04 Agosto 2023
"Agendas antiambientais serão defendidas por senadores de direita eleitos para o triênio 2023-2027. Dos 27 senadores da Amazônia, 22 são de partidos de direita, um de partido centro do espectro político, três de centro-esquerda e um de esquerda. Apenas um é do Partido dos Trabalhadores (considerado de esquerda) e, portanto, com alinhamento direto com o presidente Lula", escrevem Rodrigo Machado Vilani, Lucas Ferrante e Philip M. Fearnside, em artigo publicado por Amazônia Real, 02-08-2023.
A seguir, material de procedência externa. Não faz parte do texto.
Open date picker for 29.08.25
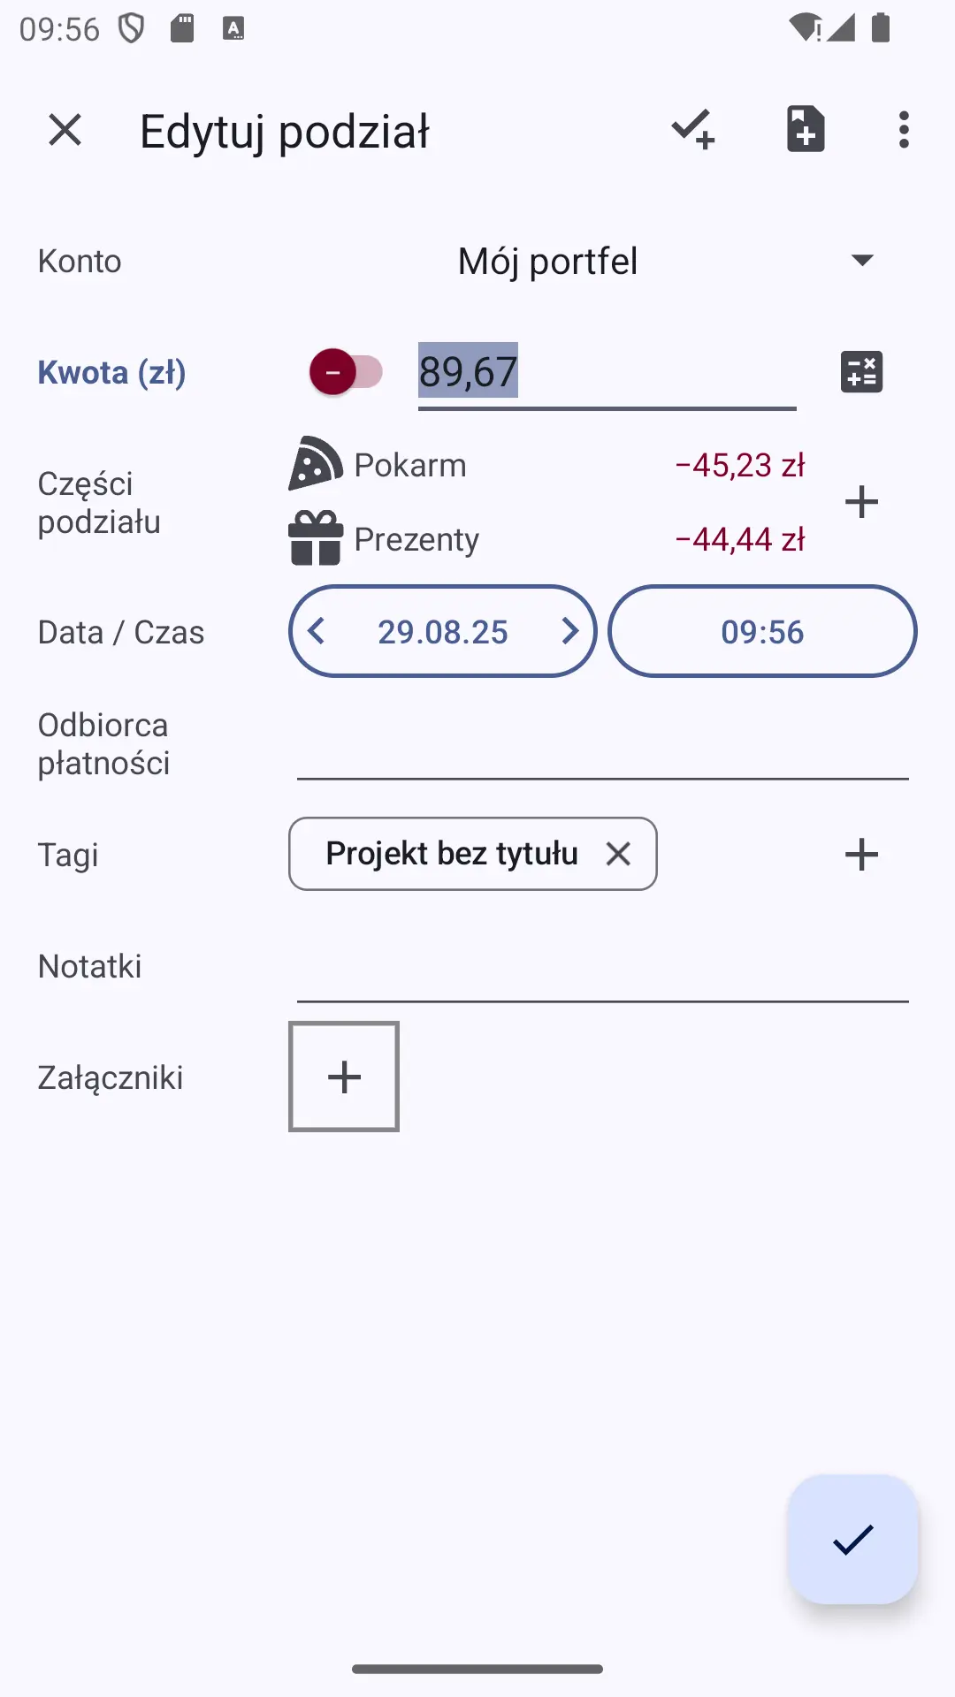Image resolution: width=955 pixels, height=1697 pixels. 443,632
Rodrigo Machado Vilani possui graduação em Ciências Biológicas pela Universidade Federal de Juiz de Fora (2000) e em Direito pela Faculdade Vianna Júnior (2003). Possui mestrado em Direito (2006) e doutorado em Meio Ambiente (2010) pela Universidade do Estado do Rio de Janeiro. Realizou pós-doutorado no Programa de Biodiversidade e Saúde da Fundação Oswaldo Cruz (2014). É professor adjunto da Universidade Federal do Estado do Rio de Janeiro (UNIRIO), onde ingressou em 2014. Suas áreas de interesse são: Direito Ambiental; Política Ambiental; Áreas protegidas; Conflitos Ambientais; Ecoturismo.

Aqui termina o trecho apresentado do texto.